Le groupe, connu sous son acronyme français RSF, a travaillé avec Ressa et Muratov pour défendre le journalisme dans leurs pays, et est régulièrement critiqué par des gouvernements autoritaires.

PEN America, un groupe de libre expression, l’a qualifié de prix opportun en raison de la “menace sans précédent” à laquelle les journalistes sont confrontés dans les sociétés autoritaires.

Après l’annonce, le comité Nobel lui-même a été mis dans l’embarras par un journaliste qui l’a interrogé sur sa décision d’attribuer le prix de la paix 2019 au Premier ministre éthiopien Abiy Ahmed, qui s’est depuis empêtré dans un conflit interne avec la puissante région du Tigré.

“Aujourd’hui, je ne commenterai pas les autres lauréats du prix Nobel et d’autres questions que nous avons sur la table aujourd’hui, mais je peux mentionner que la situation de la liberté de la presse en Éthiopie est très loin d’être idéale et fait face à de sévères restrictions”, a déclaré Reiss-Andersen. mentionné.

Le prix est accompagné d’une médaille d’or et de 10 millions de couronnes suédoises (plus de 1,14 million de dollars).
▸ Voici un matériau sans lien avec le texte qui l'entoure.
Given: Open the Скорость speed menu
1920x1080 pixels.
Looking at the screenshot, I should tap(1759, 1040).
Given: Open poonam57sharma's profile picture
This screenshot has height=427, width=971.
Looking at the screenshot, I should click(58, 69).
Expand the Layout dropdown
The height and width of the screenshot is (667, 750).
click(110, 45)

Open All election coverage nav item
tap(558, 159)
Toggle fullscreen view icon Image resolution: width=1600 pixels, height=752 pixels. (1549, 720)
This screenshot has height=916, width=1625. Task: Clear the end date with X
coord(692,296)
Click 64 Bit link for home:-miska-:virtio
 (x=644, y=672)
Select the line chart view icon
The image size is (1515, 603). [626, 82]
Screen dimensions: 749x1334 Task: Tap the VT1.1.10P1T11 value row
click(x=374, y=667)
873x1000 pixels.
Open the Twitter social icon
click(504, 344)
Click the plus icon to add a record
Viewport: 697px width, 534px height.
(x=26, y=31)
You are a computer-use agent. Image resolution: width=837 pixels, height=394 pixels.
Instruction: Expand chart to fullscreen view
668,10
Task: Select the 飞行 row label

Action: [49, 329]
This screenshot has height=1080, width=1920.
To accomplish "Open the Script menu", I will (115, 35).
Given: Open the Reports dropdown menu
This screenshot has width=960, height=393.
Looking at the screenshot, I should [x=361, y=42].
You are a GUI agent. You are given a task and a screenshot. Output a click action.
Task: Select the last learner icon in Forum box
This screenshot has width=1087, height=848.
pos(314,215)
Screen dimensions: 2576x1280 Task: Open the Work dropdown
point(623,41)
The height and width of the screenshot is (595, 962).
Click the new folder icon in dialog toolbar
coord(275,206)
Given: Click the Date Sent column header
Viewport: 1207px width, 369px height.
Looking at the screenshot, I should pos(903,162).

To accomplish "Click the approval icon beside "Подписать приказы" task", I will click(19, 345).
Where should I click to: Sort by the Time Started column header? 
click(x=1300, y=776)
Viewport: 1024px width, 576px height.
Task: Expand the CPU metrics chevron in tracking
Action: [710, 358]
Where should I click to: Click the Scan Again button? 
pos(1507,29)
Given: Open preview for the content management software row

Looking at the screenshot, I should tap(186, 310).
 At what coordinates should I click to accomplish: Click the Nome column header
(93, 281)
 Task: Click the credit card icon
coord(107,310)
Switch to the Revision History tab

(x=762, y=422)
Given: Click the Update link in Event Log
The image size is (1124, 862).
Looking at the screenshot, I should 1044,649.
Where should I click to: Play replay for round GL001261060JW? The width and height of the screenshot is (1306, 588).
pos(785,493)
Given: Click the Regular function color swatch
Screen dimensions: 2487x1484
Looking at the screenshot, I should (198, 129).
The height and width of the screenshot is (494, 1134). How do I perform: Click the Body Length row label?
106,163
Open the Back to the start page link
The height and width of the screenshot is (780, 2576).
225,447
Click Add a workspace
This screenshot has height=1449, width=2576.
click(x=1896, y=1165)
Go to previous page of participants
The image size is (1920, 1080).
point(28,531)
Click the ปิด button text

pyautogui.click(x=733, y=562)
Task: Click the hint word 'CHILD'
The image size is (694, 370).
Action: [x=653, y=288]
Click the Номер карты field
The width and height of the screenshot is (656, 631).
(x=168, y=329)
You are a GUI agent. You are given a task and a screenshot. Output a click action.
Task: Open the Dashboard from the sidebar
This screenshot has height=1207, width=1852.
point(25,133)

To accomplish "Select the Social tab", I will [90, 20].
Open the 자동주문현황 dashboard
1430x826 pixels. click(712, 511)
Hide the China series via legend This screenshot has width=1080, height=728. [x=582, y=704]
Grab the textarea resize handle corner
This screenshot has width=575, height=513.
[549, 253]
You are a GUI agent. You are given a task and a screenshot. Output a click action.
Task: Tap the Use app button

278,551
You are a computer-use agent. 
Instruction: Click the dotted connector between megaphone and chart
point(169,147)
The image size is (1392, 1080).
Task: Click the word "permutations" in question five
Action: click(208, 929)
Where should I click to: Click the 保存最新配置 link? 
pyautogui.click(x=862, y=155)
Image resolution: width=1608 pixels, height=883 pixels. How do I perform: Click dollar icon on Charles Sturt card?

L’argent du prix provient d’un legs de Nobel, décédé en 1895.

Le comité Nobel a décerné cette semaine les récompenses suivantes :

— Le prix de physiologie ou médecine a été décerné aux Américains David Julius et Ardem Patapoutian pour leurs découvertes sur la façon dont le corps humain perçoit la température et le toucher.

— Le prix de physique a été décerné à trois scientifiques dont les travaux ont trouvé de l’ordre dans un désordre apparent, aidant à expliquer et à prédire les forces complexes de la nature, notamment en élargissant notre compréhension du changement climatique.

— Le prix de chimie a été décerné à Benjamin List et David WC MacMillan pour avoir trouvé un moyen plus simple et plus écologique de fabriquer des molécules pouvant être utilisées pour fabriquer des composés, notamment des médicaments et des pesticides.

— Le prix de littérature a été décerné à l’écrivain tanzanien basé au Royaume-Uni, Abdulrazak Gurnah, qui a été reconnu pour sa “pénétration sans compromis et compatissante des effets du colonialisme et du sort du réfugié”.

Lundi encore à venir est le prix du travail exceptionnel dans le domaine de l’économie.

Jordans a rapporté de Berlin et Gera de Varsovie, Pologne. Les rédacteurs d’Associated Press Masha Macpherson à Paris, Jan M. Olsen à Copenhague, au Danemark, et Vladimir Isachenkov en Russie y ont contribué.